NC: Absolutely understandably, this is a key question in ideological terms, is it there for ideological reasons or is it there for economic reasons?
EM: Oh, I think it’s there for economic reasons: cutting the deficit. But it’s also there for fairness reasons, because…
NC: For ideological reasons?
EM: Well, “ideological”’s one way of putting it, yeah. Because if I came along and said “well my priority’s to cut the top rate of income tax”, then you’d be saying to me, quite rightly, “well what spending are you going to cut to make up that gap, or who are you going to, who else are you going to raise taxes on?” And I do think it’s fair that people on over £150,000 pay their fair share.
NC: Are you a socialist?
EM: Yeah, I am a socialist.
NC: Oh my goodness! We haven’t heard this from a Labour leader for a long long time. Can you just say it again? Can we run the tape?
EM: I’m not embarrassed about it. I’ll tell you why I’m not embarrassed about it. Am I a socialist? Look, my dad was a… he would have considered himself a socialist too, but he would have said…
NC: He was a Marxist.
EM:…we need to have public ownership of everything. I don’t… or many of the most important things of society. I don’t subscribe to that view. What I do say is that there are big unfairnesses in our society, and part of the job of government is to bring about social justice and to tackle those unfairnesses. And that’s why I’m a politician, that’s why I’m in politics.
NC: By saying “I am a socialist”, you will have warmed the hearts of many potential voters.
NC: But also chilled the hearts of many potential voters.

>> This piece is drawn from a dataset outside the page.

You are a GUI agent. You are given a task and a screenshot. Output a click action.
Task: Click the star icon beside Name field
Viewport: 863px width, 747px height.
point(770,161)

That’s the line that you walk. Let me talk about the mistakes as well, and the accusation that Labour lost its soul. You’ve spoken about Iraq. We did we… why were we complicit in torture, this country, under a Labour government? Are you ashamed?
EM: [Goes on about torture here, where he says “I don’t accept that we were complicit in torture. I know something about this because my brother was, er, Foreign Secretary…” etc. Then back on to domestic policy…]
NC: Gordon Brown didn’t speak to Jonathan Powell for thirteen years, he didn’t speak to Robin Cook for years and years. I was speaking to a Labour advisor the other day who I won’t mention, who said that she heard the worst language she’s ever heard from another human being from Gordon Brown towards her on the phone. She was so shocked. Did you not think at the time “my boss is a bit of a nutter”?
NC: What about all these books? Not speaking to somebody for thirteen years, normal behaviour?
EM: I’m my own person, but he’s someone who cared passionately…
NC: But hand on, is not speaking to somebody in your own office for thirteen years normal behaviour?
EM: Well I don’t believe he did that, but anyway.
NC: Jonathan Powell says he did.
EM: Well anyway, look, I think that, um, we’re not here to talk about Gordon Brown, we’re here to talk about me…
NC: We’re talking about the past, the legacy.
EM: Yeah, but I mean, I’m my own person. I talk to everyone. Look, I appointed as the Shadow Chancellor someone who was one of the most ardent supporters of my brother in the leadership campaign. That shows the person I am. I am someone who wants to use the talent from across the Labour Party. I don’t care who said what to whom, frankly, you know, the last few months, the last few years. I want to use all of our talent because we’ve got a big task to do.